Un monomoteur à la coque en fibre de verre est amarré à quelques pas de la plage de sable fin. De robustes pêcheurs et des gamins excités se jettent à l'eau pour ramener les poissons à terre, entassés dans des paniers d'osiers transportés sur les épaules.

À chacune de leur sortie en mer dans les eaux de l'océan Indien, les pêcheurs de Mombasa, sur la côte sud-est du Kenya, ramènent dans leurs filets toujours plus de poissons, jusqu'à 200 kilos supplémentaires par jour.
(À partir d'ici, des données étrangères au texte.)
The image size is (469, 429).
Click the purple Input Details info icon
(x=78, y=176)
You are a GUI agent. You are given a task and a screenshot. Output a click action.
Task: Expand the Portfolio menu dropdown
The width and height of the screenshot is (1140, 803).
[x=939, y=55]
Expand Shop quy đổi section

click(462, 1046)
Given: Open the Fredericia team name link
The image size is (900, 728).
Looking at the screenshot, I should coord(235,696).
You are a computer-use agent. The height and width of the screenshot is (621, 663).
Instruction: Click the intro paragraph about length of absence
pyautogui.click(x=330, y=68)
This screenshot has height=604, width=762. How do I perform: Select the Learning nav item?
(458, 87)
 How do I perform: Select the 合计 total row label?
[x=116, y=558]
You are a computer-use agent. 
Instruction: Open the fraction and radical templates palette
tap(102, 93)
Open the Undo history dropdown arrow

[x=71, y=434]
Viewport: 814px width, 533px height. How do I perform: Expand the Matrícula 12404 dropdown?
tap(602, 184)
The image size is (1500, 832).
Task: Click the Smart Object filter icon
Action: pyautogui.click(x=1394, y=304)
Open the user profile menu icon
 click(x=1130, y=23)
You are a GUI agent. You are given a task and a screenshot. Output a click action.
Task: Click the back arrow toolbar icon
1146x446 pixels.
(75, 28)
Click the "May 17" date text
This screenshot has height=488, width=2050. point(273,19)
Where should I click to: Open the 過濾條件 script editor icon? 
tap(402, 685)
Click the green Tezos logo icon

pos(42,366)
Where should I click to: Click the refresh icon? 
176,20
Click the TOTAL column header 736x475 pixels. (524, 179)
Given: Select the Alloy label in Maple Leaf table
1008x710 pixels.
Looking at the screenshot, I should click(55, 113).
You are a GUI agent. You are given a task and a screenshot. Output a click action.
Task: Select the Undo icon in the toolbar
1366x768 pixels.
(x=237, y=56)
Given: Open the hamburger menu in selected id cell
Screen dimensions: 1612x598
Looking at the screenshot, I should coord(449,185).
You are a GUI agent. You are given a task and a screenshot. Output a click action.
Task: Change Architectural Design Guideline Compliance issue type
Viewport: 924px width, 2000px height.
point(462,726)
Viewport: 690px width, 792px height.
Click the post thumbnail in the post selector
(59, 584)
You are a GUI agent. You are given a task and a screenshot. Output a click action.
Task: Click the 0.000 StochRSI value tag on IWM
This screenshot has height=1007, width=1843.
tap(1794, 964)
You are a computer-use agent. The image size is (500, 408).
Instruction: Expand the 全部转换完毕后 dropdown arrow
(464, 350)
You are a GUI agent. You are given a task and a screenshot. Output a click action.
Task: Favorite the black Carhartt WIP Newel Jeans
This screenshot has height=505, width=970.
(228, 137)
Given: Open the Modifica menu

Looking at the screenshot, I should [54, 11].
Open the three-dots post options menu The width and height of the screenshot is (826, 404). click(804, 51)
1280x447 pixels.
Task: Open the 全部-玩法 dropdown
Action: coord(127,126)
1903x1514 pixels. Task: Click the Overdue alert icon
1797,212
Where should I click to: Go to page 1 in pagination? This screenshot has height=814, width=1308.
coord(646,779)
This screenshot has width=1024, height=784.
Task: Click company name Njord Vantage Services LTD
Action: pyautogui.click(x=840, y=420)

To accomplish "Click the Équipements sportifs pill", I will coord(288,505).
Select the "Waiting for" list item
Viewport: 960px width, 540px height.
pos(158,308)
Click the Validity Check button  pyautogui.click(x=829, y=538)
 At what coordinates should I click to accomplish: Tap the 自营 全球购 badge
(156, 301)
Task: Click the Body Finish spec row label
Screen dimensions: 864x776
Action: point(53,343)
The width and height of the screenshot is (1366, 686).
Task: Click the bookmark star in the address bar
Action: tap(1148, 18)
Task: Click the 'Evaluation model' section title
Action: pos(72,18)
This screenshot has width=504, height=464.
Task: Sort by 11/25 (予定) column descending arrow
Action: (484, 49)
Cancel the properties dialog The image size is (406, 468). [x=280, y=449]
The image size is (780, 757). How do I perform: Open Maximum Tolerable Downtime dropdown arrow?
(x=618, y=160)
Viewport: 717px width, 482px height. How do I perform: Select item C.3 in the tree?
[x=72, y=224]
«C'est la bonne saison», se réjouit Aziz Suleiman, propriétaire d'un petit dock de fortune, fait de bric et de broc: «et c'est aussi parce que les pirates font fuir les bateaux de pêche étrangers...»

En plein essor, la piraterie dans la Somalie voisine a fait de cette partie de l'océan Indien le centre mondial de la flibuste, et l'une des zones les plus dangereuses pour les grands navires marchands. Cargos et surtout bateaux de pêche industrielle évitent désormais soigneusement la région, contribuant indirectement au renouvellement des ressources halieutiques de ces eaux tropicales.

«On ne voit plus les chalutiers venus du monde entier que l'on avait l'habitude de croiser auparavant», explique Zedi Omar, pêcheur de 19 ans. «Ca fait un moment qu'ils sont partis à cause des pirates».

Têtes de requins, viscères et autres détritus organiques jonchent la plage dans une puanteur étouffante. Deux canots à moteur, dont le pont est protégé d'un soleil de plomb par une petite cahute d'aluminium, ont ramené ce jour-là près de 600 kilos de requins, marlins, et petites fritures de mer, pesés et immédiatement vendus à la criée à des commerçants locaux.

Devenues presque quotidiennes, ces pêches miraculeuses contribuent également à l'essor du tourisme local, avec la pêche sportive et la plongée sous-marine.

«Depuis près d'un an, les prises sont excellentes», sourit Habib Hakem, propriétaire de Luna Water Sports, une société de location de bateaux pour les nombreux touristes étrangers qui fréquentent les stations balnéaires du nord de Mombasa.

«Avant, quatre heures de pêche et on pouvait revenir bredouille. Nous sommes aujourd'hui en moyenne à six grosses prises par sortie en mer», pour une ou deux prises par le passé.

«Nous avons beaucoup de réservations, dont des touristes qui ne connaissent rien à la pêche sportive et veulent découvrir» un nouveau sport, poursuit M. Hakem, dont l'activité a explosé de 80% et qui attribue ce succès au «peu de chalutiers» qui fréquentent désormais ces eaux de l'océan Indien.

Le lien entre hausse de la piraterie et prospérité de la pêche artisanale locale n'est cependant pas si évident, conteste Mwaka Said Barabara, patron du département des pêches pour la côte sud-est.

«Il y a de nombreuses autres causes à la fluctuation des niveaux de production», assure-t-il. «Nos pêcheurs locaux ne vont pas en haute mer. La pêche dépend surtout de la saison», estime un autre responsable de la filière, sous couvert d'anonymat.

Les pêcheurs kényans de l'océan Indien ramènent chaque année dans leur filet entre 7 000 et 8 000 tonnes de poissons, précise M. Barabara.

La piraterie dans les eaux voisines de la Somalie s'étend désormais jusqu'aux Seychelles. Le phénomène atteint un record, selon le Bureau maritime international, avec 406 incidents liés aux pirates reportés en 2009.

Onze bâtiments et plus de 250 membres d'équipage sont actuellement détenus par les pirates somaliens qui ont réussi à obtenir en 2009 des rançons estimées au total à 60 millions de dollars.